Reproduce the records below without any change, starting from their first line and continuing through the line with "pos(1040,595)".

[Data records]

——————

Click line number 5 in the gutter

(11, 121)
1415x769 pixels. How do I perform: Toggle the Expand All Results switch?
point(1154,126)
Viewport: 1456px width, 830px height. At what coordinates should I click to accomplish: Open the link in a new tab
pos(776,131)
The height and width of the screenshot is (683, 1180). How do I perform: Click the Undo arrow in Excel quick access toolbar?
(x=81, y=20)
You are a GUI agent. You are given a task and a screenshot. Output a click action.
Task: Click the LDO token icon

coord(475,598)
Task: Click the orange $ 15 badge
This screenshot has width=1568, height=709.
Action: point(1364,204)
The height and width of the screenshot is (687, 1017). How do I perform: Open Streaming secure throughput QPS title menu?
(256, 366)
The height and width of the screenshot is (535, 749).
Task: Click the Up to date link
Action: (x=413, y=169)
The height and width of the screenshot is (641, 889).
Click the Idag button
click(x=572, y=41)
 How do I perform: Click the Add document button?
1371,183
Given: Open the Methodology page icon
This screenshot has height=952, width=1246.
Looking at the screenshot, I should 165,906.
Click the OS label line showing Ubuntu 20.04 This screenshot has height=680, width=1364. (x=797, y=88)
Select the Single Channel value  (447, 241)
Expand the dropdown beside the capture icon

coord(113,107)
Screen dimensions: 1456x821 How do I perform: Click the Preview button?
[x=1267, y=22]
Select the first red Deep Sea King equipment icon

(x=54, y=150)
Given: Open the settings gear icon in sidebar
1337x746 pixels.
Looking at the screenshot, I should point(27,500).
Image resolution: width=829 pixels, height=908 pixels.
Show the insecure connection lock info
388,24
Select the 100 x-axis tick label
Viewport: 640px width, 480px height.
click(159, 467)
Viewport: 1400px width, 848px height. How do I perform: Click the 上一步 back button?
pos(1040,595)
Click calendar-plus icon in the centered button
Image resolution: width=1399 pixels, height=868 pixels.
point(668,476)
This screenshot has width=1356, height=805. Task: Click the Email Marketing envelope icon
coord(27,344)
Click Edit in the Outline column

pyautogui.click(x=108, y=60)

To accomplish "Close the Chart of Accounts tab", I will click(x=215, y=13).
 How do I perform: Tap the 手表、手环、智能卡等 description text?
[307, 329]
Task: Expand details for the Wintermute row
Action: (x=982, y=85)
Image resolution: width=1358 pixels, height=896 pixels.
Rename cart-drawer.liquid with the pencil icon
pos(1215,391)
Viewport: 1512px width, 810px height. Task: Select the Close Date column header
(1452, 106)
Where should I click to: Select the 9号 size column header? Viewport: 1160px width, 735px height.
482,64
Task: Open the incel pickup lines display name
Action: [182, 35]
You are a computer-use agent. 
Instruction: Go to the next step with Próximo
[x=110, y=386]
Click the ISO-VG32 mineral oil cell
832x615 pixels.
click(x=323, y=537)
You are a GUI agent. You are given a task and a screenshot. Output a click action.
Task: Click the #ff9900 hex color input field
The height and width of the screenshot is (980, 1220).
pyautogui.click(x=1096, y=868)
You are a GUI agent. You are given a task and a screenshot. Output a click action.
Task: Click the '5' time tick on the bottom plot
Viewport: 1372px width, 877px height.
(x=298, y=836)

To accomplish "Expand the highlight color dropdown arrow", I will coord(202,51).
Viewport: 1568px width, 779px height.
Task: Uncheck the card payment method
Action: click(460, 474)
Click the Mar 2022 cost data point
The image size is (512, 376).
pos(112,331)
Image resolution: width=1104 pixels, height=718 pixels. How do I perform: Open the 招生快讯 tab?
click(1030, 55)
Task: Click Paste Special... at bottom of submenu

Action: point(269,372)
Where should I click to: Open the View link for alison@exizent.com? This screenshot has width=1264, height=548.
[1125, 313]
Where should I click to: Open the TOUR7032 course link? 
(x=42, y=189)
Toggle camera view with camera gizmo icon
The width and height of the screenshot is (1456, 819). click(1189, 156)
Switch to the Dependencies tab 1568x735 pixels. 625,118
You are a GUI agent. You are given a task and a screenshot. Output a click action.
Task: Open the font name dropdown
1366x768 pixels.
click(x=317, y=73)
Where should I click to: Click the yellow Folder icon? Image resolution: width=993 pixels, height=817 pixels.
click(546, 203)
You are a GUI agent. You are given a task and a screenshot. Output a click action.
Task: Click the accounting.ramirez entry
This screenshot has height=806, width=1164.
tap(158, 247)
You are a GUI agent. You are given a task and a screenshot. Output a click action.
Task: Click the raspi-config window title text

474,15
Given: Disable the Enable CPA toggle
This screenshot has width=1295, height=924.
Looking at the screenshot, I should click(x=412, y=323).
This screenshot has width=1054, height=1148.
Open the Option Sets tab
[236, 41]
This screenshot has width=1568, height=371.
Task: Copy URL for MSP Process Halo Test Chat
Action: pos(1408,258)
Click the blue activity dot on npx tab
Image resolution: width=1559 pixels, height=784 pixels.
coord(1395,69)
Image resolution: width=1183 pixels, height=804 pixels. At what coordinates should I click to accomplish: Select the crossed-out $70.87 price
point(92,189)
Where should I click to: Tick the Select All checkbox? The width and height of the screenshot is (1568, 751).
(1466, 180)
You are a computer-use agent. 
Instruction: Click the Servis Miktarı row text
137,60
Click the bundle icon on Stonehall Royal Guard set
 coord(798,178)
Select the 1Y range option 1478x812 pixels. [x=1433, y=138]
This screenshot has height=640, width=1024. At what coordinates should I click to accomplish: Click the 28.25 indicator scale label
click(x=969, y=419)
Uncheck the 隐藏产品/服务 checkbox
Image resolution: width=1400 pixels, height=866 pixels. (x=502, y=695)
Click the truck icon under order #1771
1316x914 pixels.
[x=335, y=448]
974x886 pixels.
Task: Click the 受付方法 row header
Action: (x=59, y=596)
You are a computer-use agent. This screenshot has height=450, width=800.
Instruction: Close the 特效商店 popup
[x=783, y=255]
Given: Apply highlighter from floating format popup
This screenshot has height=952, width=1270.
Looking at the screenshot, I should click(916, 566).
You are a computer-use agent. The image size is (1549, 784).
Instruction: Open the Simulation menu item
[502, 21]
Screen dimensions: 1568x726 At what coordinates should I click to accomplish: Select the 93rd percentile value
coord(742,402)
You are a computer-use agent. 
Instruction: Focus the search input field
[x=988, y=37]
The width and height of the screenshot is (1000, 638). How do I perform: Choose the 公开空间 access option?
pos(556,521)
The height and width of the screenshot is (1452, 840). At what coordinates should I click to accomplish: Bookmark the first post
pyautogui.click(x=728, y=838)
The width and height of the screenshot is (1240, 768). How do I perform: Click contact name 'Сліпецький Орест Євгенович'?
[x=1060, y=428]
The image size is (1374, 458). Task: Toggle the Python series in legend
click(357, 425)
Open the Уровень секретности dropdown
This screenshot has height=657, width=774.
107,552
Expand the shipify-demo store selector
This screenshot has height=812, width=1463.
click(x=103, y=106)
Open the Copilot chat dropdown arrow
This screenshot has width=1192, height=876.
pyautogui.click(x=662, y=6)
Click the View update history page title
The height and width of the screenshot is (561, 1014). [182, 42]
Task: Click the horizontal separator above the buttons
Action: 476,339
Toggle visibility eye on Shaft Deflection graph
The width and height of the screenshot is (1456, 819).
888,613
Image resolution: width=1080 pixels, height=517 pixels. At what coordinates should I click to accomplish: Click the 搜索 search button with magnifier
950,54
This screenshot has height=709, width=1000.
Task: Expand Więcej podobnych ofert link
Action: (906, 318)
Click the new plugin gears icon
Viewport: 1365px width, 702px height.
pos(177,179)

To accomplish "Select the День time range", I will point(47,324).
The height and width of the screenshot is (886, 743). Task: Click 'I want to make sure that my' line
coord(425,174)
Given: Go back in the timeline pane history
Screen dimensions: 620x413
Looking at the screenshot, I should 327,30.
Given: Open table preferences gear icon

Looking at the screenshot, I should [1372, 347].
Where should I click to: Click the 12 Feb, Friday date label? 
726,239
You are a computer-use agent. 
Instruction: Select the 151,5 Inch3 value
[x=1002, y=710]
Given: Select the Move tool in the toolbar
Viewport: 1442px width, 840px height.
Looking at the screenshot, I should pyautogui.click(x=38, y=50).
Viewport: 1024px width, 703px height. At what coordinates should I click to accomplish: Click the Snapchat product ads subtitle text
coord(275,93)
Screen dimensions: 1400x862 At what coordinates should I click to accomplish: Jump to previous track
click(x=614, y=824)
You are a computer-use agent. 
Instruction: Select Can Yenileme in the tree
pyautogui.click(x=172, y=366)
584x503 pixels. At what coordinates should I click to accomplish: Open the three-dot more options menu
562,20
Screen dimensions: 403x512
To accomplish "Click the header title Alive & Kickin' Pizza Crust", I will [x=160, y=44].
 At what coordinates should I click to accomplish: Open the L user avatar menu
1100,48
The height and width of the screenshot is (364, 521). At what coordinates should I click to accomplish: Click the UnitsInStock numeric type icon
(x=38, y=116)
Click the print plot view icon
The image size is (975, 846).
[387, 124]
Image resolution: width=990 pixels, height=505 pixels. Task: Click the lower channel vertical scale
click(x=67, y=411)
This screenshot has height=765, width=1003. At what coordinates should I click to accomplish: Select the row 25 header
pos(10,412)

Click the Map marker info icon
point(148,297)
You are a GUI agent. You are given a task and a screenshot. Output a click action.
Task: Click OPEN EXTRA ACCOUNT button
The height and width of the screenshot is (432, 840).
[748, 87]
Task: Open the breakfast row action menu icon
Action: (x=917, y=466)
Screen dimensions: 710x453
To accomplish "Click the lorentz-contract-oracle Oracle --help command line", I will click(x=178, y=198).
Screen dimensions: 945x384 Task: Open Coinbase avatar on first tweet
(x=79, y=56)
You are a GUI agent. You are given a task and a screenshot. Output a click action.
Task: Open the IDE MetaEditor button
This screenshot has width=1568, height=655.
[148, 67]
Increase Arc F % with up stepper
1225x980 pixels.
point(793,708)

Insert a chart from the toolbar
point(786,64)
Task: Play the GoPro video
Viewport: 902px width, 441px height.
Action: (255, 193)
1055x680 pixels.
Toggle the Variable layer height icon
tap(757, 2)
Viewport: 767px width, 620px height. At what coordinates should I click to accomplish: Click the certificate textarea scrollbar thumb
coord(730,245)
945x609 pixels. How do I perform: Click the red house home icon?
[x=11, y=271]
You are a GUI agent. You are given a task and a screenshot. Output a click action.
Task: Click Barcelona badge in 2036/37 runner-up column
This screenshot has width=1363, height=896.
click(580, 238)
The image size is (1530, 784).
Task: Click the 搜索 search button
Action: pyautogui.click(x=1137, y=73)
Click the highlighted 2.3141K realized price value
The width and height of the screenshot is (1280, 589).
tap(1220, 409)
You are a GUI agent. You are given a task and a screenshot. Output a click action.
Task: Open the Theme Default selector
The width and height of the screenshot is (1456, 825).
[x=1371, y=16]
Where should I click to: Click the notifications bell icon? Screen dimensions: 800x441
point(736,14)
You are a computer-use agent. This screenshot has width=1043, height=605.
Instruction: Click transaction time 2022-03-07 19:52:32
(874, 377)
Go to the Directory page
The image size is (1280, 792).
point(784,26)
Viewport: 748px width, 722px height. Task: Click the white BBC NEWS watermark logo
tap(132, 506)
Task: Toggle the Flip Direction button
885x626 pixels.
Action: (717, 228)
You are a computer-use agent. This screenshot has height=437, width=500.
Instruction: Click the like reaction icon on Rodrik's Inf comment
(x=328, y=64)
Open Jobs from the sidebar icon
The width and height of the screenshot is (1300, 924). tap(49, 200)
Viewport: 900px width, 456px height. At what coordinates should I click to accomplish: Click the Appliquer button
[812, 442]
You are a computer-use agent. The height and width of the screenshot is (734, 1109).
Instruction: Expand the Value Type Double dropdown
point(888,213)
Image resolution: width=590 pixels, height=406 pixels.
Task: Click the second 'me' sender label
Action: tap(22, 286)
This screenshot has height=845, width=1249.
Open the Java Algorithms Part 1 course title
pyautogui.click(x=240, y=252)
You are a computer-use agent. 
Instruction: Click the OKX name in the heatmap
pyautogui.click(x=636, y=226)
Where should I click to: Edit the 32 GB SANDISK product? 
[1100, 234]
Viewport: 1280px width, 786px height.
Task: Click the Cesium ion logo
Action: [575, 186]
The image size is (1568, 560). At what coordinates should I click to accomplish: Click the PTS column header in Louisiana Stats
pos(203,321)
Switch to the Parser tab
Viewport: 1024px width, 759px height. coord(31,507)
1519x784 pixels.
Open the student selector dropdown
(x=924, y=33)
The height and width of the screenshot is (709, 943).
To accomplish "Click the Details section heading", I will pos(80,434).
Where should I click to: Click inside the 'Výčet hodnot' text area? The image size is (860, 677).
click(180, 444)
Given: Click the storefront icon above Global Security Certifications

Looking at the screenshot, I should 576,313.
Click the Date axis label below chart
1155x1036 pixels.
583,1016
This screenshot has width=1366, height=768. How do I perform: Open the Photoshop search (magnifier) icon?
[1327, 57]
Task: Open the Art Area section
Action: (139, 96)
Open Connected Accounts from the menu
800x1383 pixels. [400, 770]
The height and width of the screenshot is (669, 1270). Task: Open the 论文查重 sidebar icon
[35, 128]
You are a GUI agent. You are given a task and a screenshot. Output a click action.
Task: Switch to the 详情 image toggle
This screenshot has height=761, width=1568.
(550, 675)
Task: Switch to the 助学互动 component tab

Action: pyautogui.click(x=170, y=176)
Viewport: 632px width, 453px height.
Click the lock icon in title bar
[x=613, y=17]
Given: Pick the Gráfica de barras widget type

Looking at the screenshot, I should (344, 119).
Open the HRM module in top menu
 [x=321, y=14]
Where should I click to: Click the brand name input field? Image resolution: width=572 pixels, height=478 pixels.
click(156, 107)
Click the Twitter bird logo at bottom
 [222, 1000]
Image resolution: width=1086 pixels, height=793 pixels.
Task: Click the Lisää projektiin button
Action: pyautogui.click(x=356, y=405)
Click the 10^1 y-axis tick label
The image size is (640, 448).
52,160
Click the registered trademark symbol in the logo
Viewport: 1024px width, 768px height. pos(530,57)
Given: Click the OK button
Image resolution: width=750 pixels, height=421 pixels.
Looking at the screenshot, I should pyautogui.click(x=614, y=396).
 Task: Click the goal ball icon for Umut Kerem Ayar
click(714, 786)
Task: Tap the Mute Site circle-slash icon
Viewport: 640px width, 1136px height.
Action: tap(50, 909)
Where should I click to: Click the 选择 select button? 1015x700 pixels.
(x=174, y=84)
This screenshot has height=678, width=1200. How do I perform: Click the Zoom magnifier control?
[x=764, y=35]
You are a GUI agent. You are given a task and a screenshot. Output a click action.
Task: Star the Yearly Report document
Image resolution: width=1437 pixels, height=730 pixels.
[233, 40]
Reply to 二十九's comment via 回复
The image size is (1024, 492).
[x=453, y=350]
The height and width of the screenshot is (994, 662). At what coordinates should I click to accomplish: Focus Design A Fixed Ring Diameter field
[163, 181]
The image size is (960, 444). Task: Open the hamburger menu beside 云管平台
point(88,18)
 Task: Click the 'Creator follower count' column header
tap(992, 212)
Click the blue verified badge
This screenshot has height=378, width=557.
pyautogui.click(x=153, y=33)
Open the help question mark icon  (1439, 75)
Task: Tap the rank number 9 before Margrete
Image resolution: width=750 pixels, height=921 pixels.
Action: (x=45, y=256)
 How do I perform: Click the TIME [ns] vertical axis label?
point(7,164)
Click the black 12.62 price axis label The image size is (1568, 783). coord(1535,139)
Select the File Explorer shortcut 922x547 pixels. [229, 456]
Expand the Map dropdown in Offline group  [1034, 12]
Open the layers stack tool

——————

Written answer =>
Click line number 5 in the gutter

(11, 121)
1415x769 pixels. How do I perform: Toggle the Expand All Results switch?
point(1154,126)
Viewport: 1456px width, 830px height. At what coordinates should I click to accomplish: Open the link in a new tab
pos(776,131)
The height and width of the screenshot is (683, 1180). How do I perform: Click the Undo arrow in Excel quick access toolbar?
(x=81, y=20)
You are a GUI agent. You are given a task and a screenshot. Output a click action.
Task: Click the LDO token icon

coord(475,598)
Task: Click the orange $ 15 badge
This screenshot has width=1568, height=709.
Action: point(1364,204)
The height and width of the screenshot is (687, 1017). How do I perform: Open Streaming secure throughput QPS title menu?
(256, 366)
The height and width of the screenshot is (535, 749).
Task: Click the Up to date link
Action: (x=413, y=169)
The height and width of the screenshot is (641, 889).
Click the Idag button
click(x=572, y=41)
 How do I perform: Click the Add document button?
1371,183
Given: Open the Methodology page icon
This screenshot has height=952, width=1246.
Looking at the screenshot, I should 165,906.
Click the OS label line showing Ubuntu 20.04 This screenshot has height=680, width=1364. (x=797, y=88)
Select the Single Channel value  (447, 241)
Expand the dropdown beside the capture icon

coord(113,107)
Screen dimensions: 1456x821 How do I perform: Click the Preview button?
[x=1267, y=22]
Select the first red Deep Sea King equipment icon

(x=54, y=150)
Given: Open the settings gear icon in sidebar
1337x746 pixels.
Looking at the screenshot, I should point(27,500).
Image resolution: width=829 pixels, height=908 pixels.
Show the insecure connection lock info
388,24
Select the 100 x-axis tick label
Viewport: 640px width, 480px height.
click(159, 467)
Viewport: 1400px width, 848px height. How do I perform: Click the 上一步 back button?
pos(1040,595)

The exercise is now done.